Stored data
*** Begin section ***

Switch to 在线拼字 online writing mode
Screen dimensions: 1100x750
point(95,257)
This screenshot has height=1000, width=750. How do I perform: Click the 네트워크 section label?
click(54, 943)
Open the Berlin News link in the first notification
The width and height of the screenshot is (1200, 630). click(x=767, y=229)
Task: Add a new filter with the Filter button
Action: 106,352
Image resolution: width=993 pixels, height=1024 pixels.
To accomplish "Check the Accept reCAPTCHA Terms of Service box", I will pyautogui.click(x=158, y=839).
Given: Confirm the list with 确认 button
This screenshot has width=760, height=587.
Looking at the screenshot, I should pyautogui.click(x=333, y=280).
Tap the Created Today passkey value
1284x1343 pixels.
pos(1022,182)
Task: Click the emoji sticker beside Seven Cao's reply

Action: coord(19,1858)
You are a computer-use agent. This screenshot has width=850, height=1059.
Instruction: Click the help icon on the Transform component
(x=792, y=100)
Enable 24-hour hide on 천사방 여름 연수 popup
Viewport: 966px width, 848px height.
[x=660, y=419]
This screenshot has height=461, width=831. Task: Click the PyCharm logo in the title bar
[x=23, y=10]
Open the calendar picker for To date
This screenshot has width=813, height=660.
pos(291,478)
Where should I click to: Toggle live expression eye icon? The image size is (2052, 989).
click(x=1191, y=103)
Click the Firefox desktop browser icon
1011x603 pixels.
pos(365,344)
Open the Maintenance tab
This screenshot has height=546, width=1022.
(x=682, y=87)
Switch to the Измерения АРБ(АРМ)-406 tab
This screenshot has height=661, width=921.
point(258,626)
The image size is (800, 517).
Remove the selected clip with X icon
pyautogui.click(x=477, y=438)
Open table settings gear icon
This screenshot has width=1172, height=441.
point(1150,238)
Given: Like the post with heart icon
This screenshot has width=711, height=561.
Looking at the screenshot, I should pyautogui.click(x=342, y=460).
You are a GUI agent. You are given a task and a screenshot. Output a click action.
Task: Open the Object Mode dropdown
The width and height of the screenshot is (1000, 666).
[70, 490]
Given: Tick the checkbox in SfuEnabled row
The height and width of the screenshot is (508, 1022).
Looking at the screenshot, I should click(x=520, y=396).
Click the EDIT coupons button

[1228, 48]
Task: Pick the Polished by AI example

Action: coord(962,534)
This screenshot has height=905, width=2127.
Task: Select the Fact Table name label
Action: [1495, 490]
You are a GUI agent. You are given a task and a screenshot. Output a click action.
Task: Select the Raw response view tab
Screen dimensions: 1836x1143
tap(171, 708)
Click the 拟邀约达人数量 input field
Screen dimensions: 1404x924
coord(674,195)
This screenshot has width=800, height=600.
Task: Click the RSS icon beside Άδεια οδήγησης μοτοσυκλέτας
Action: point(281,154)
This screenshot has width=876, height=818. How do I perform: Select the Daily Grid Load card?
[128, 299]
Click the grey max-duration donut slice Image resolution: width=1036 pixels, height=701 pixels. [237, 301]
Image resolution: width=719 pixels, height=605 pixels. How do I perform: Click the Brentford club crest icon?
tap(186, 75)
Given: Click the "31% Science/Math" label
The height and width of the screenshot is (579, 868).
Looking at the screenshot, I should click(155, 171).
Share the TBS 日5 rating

*** End section ***

WORK TO COMPLETE
Restate every record verbatim.

ANSWER SPACE
Switch to 在线拼字 online writing mode
Screen dimensions: 1100x750
point(95,257)
This screenshot has height=1000, width=750. How do I perform: Click the 네트워크 section label?
click(54, 943)
Open the Berlin News link in the first notification
The width and height of the screenshot is (1200, 630). click(x=767, y=229)
Task: Add a new filter with the Filter button
Action: 106,352
Image resolution: width=993 pixels, height=1024 pixels.
To accomplish "Check the Accept reCAPTCHA Terms of Service box", I will pyautogui.click(x=158, y=839).
Given: Confirm the list with 确认 button
This screenshot has width=760, height=587.
Looking at the screenshot, I should pyautogui.click(x=333, y=280).
Tap the Created Today passkey value
1284x1343 pixels.
pos(1022,182)
Task: Click the emoji sticker beside Seven Cao's reply

Action: coord(19,1858)
You are a computer-use agent. This screenshot has width=850, height=1059.
Instruction: Click the help icon on the Transform component
(x=792, y=100)
Enable 24-hour hide on 천사방 여름 연수 popup
Viewport: 966px width, 848px height.
[x=660, y=419]
This screenshot has height=461, width=831. Task: Click the PyCharm logo in the title bar
[x=23, y=10]
Open the calendar picker for To date
This screenshot has width=813, height=660.
pos(291,478)
Where should I click to: Toggle live expression eye icon? The image size is (2052, 989).
click(x=1191, y=103)
Click the Firefox desktop browser icon
1011x603 pixels.
pos(365,344)
Open the Maintenance tab
This screenshot has height=546, width=1022.
(x=682, y=87)
Switch to the Измерения АРБ(АРМ)-406 tab
This screenshot has height=661, width=921.
point(258,626)
The image size is (800, 517).
Remove the selected clip with X icon
pyautogui.click(x=477, y=438)
Open table settings gear icon
This screenshot has width=1172, height=441.
point(1150,238)
Given: Like the post with heart icon
This screenshot has width=711, height=561.
Looking at the screenshot, I should pyautogui.click(x=342, y=460).
You are a GUI agent. You are given a task and a screenshot. Output a click action.
Task: Open the Object Mode dropdown
The width and height of the screenshot is (1000, 666).
[70, 490]
Given: Tick the checkbox in SfuEnabled row
The height and width of the screenshot is (508, 1022).
Looking at the screenshot, I should click(x=520, y=396).
Click the EDIT coupons button

[1228, 48]
Task: Pick the Polished by AI example

Action: coord(962,534)
This screenshot has height=905, width=2127.
Task: Select the Fact Table name label
Action: [1495, 490]
You are a GUI agent. You are given a task and a screenshot. Output a click action.
Task: Select the Raw response view tab
Screen dimensions: 1836x1143
tap(171, 708)
Click the 拟邀约达人数量 input field
Screen dimensions: 1404x924
coord(674,195)
This screenshot has width=800, height=600.
Task: Click the RSS icon beside Άδεια οδήγησης μοτοσυκλέτας
Action: point(281,154)
This screenshot has width=876, height=818. How do I perform: Select the Daily Grid Load card?
[128, 299]
Click the grey max-duration donut slice Image resolution: width=1036 pixels, height=701 pixels. [237, 301]
Image resolution: width=719 pixels, height=605 pixels. How do I perform: Click the Brentford club crest icon?
tap(186, 75)
Given: Click the "31% Science/Math" label
The height and width of the screenshot is (579, 868).
Looking at the screenshot, I should click(155, 171).
Share the TBS 日5 rating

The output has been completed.